Enhancements of 2D IR signals from localized surface plasmons, the inverted reflection geometry, and SEAR 2D IR spectroscopy.

SEAR 2D IR
Localized surface Inverted reflection spectroscopy
Sample plasmon enhancement geometry enhancement enhancement
Cys-ovispirin-1 on 3 nm 59.1–6140 3.2 190–20 000
Au/CaF2, dried
Cys-ovispirin-1 on 3 nm 137–153 2.5 340–380
Au/CaF2, hydrated with D2O

A. Enhancement mechanisms of SEAR 2D IR

The dominate enhancement factor in SEAR 2D IR spectroscopy comes from the use of localized surface plasmons (Table II). In terms of the 2D IR signal, using localized surface plasmons enhances the generated third-order signal field [Eqs. (1) and (2)], leading to a larger measured ΔOD [Eq. (4)]. Previously, it was found that the enhancement from the localized surface plasmon from the rough gold nanostructures was dependent on the polarization of light.25,26 Because of the rough structure of the gold used in their study, there were gaps between nanostructures within the plane of the substrate. When using s-polarized light, the localized surface plasmon was polarized within the plane of the surface and confined more tightly in these gaps, making “hot-spots” of high intensity fields that provided 10-100-times greater (depending on the thickness of gold) enhancement then when p-polarized light was used.25,26 The same confinement effect was not observed for p-polarized light, as the surface plasmon is polarized perpendicular to the surface normal and “hot-spots” are not observed. It should be noted that this enhancement is based on localized surface plasmons and not surface plasmon polaritons, which have different excitation mechanisms.25,26,66–68 We used s-polarized pump and probe beams to take full advantage of the localized surface plasmon enhancement mechanism. While the non-resonant localized surface plasmon used here provides large enhancement (Table II), more enhancement can be obtained by considering the plasmon frequency. As the plasmon frequency moves closer to resonance with the vibrational modes of interest, the enhancement increases drastically.28,29 Other plasmonic structures, such as nano-arrays, nano-antennas, or nano-stars may have different plasmon frequencies and polarization dependencies that can be considered to provide more enhancement. Here, the rough nanometer thin Au on CaF2 substrates used have a plasmon frequency in the visible (Fig. S1) that extended into the mid-IR and provides 50-6000-times enhancement (Table II).

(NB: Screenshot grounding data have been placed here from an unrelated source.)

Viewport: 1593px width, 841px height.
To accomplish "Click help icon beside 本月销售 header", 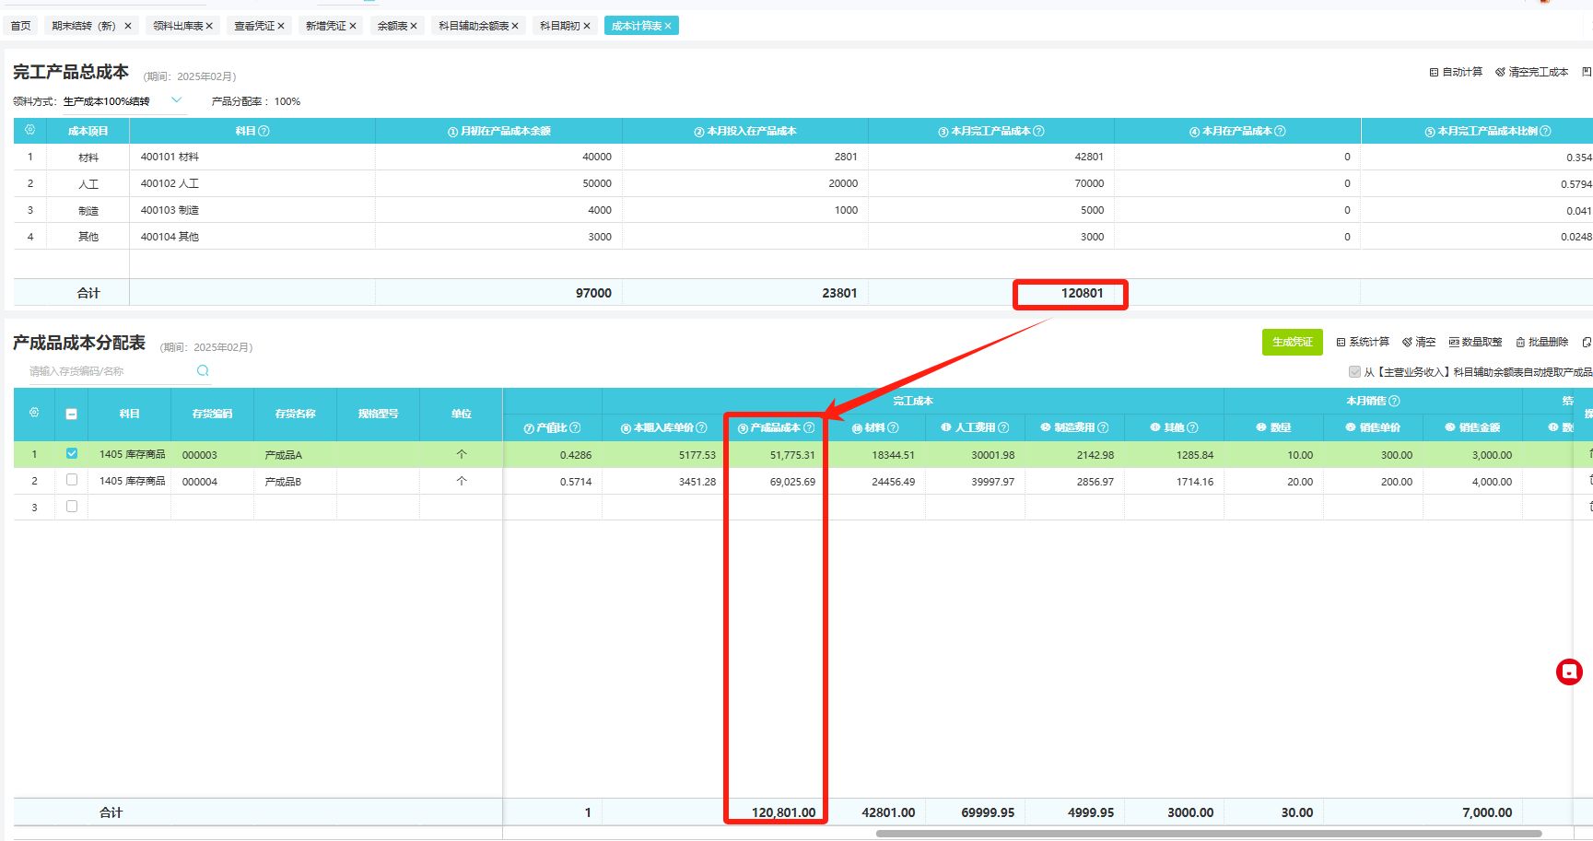I will 1394,402.
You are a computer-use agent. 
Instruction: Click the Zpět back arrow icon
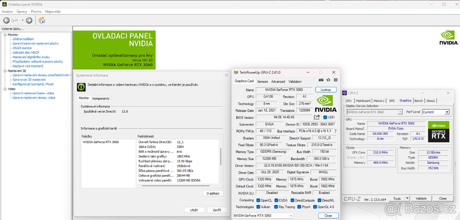(7, 20)
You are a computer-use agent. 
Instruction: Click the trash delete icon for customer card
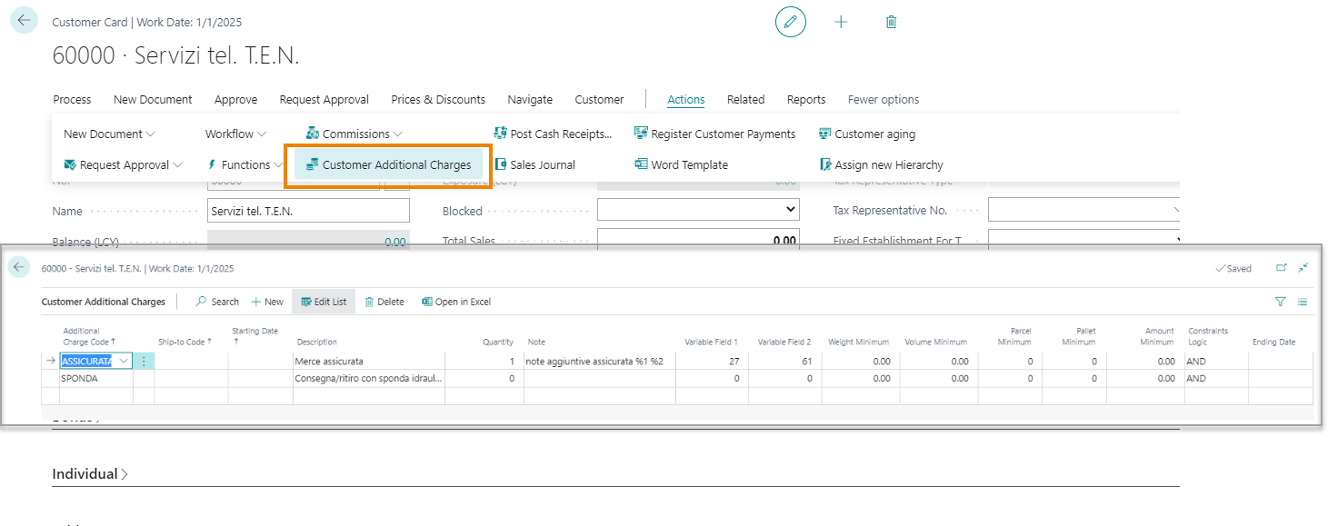[891, 22]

While the use of localized surface plasmons increases the third-order signal, the inverted reflection geometry decreases the intensity of the local oscillator. The purely absorptive 2D IR signal measured here is inversely proportional to the intensity of the local oscillator, as described by Eq. (4). Thus, decreasing this background intensity will increase the third-order signal. In a fully non-collinear geometry, this is trivial, as the local oscillator can be independently attenuated without influencing the third-order signal. However, in a partially collinear geometry, as used here, the probe pulse acts as the local oscillator, and the generated signal is in the same phase-matched direction as the probe pulse. Fayer and co-workers used the reflection from a surface to control the intensity of the local oscillator in a pump-probe geometry.32,33 SEAR 2D IR spectroscopy uses this same principle, except in an inverted reflection geometry.

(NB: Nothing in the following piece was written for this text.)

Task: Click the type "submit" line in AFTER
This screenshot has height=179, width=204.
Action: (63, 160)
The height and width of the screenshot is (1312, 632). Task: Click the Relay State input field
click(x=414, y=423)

In SEAR 2D IR spectroscopy, two conditions are controlled: the incident angle of the incoming light at the sample and the polarization of light used. The amount of light reflected vs. transmitted at the interface is determined by the refractive indices of the materials that make the interface, the angle of incidence, and the polarization of light. For p-polarized light, the amount of reflected light goes to zero at Brewster’s angle. Thus, by setting the incident angle close to Brewster’s angle, and using p-polarized light, the amount of reflected local oscillator can be diminished. Alternatively, s-polarized light can be used, which reduces the local oscillator by ∼90% for most angles. Either way, the reflected signal field strength (Esig3(t3,t2,t1)) is maintained and the local oscillator intensity (ELOtt32) is substantially reduced, resulting in a large signal over a small background.32,33 To determine the incident angle and the polarization of light to use, it is helpful to calculate the percentage of light reflected from different interfaces.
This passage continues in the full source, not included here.